3. **Merge with rebase** once CI is green and the PR is approved — the default
   and preferred method here, matching
   [`@goodnight-dev/utils`](https://github.com/goodnight-dev/utils). It replays
   your commits onto `main` individually rather than collapsing them into a
   merge or squash commit, keeping a linear, readable history where each commit
   still stands on its own.

`main` is protected by a repository ruleset: required status checks, linear
history, and pull requests are enforced technically, not just by convention.

## Commit conventions

Commit messages follow
[Conventional Commits](https://www.conventionalcommits.org/) and are
**enforced** by `commitlint` on the `commit-msg` git hook. The hooks are wired
up with [lefthook](https://lefthook.dev) and installed automatically by the
`prepare` script when you run `pnpm install`.

Format:

```
<type>(<optional scope>): <description>
```

- **type** — `feat`, `fix`, `docs`, `refactor`, `perf`, `test`, `build`, `ci`,
  `chore`, `revert`, …
- **scope** (optional, encouraged) — the affected hook or area: `use-theme`,
  `repo`, `ci`, `deps`.

```
feat(use-theme): add useTheme
fix(use-theme): clean up the change listener on unmount
docs(use-theme): expand use-theme.md notes
chore(repo): bump dev dependencies
```

> **Conventional commits here are for history hygiene only — they do _not_ drive
> version numbers.** Version bumps are declared explicitly with Changesets (see
> below). Rationale:
> [docs/adr/0001-versioning-and-commit-conventions.md](./docs/adr/0001-versioning-and-commit-conventions.md).

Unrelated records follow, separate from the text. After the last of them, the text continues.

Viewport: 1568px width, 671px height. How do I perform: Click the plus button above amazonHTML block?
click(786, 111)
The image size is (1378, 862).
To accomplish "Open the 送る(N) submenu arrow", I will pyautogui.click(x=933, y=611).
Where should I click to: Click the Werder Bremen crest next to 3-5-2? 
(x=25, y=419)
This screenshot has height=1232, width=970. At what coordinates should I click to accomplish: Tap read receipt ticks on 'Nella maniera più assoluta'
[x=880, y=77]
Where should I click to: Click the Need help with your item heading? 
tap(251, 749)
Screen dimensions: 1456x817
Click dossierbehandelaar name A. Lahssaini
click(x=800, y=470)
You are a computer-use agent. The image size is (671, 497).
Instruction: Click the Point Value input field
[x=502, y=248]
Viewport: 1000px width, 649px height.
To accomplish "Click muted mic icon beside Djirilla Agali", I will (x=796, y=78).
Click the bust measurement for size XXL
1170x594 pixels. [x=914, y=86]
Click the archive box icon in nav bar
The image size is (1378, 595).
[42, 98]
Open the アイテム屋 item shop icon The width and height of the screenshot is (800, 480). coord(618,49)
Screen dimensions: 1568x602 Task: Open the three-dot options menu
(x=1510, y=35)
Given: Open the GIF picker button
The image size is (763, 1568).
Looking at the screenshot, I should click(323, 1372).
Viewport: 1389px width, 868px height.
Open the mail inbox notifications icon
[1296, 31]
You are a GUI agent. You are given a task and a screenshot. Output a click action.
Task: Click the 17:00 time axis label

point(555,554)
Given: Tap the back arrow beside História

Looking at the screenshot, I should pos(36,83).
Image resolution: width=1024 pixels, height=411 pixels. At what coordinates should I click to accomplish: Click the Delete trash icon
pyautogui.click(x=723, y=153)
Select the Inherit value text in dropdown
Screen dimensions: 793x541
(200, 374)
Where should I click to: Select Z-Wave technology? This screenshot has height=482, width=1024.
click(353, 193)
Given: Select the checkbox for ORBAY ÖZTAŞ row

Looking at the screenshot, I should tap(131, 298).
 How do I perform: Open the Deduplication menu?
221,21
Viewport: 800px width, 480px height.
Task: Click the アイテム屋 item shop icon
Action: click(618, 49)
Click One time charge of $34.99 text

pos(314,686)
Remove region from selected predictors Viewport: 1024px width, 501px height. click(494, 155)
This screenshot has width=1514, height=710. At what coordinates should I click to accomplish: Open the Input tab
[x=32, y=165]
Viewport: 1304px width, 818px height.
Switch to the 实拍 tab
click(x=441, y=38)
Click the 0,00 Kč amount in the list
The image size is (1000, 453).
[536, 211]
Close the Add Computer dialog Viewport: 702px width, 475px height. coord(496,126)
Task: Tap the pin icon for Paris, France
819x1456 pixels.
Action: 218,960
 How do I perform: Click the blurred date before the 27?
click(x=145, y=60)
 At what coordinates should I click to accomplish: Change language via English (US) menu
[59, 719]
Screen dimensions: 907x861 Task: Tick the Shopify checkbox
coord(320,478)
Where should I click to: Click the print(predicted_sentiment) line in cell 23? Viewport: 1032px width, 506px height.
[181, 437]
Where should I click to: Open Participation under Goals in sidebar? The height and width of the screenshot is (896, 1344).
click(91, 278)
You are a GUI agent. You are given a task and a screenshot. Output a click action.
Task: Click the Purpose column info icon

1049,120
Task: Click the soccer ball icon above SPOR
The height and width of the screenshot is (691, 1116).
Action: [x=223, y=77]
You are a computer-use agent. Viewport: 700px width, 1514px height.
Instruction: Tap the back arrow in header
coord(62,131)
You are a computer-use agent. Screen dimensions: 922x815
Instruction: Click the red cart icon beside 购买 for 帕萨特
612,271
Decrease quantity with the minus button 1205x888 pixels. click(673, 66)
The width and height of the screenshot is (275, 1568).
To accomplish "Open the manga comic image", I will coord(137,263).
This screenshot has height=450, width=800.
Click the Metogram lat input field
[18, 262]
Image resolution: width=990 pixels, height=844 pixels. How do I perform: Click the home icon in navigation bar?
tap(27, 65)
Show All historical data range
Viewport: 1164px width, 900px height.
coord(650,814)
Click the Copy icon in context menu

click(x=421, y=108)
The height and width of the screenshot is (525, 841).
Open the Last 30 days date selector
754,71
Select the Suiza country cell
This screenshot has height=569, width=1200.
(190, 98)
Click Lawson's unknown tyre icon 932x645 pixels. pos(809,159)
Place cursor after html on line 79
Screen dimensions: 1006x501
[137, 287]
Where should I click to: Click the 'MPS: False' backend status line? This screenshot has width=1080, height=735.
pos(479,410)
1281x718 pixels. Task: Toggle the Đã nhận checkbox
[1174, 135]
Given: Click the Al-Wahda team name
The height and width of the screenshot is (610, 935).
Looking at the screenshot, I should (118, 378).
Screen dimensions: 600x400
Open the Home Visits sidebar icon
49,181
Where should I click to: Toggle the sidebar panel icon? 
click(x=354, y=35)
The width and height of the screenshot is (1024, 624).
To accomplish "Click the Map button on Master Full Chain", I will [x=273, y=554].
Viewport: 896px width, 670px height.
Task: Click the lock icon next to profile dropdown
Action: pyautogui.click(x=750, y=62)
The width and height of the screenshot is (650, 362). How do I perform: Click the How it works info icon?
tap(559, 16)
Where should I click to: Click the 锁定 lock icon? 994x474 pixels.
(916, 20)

The `pre-commit` hook also runs Prettier and ESLint (`--fix`) on staged files.

## Versioning & releases

[Changesets](https://github.com/changesets/changesets) is the **single source of
truth** for version bumps.

Workflow:

1. Make your change and commit it with a conventional-commit message.
2. Run `pnpm changeset`, pick the bump level (patch / minor / major), and write
   a short summary. This writes a markdown file under `.changeset/`.
3. Commit that changeset alongside your change.

At release time, `pnpm version-packages` (`changeset version`) consumes the
accumulated changesets: it bumps the package version and regenerates
`CHANGELOG.md`. `pnpm release` then builds and publishes over OIDC — see
[docs/adr/0002-oidc-trusted-publishing.md](./docs/adr/0002-oidc-trusted-publishing.md)
for why that isn't plain `changeset publish`.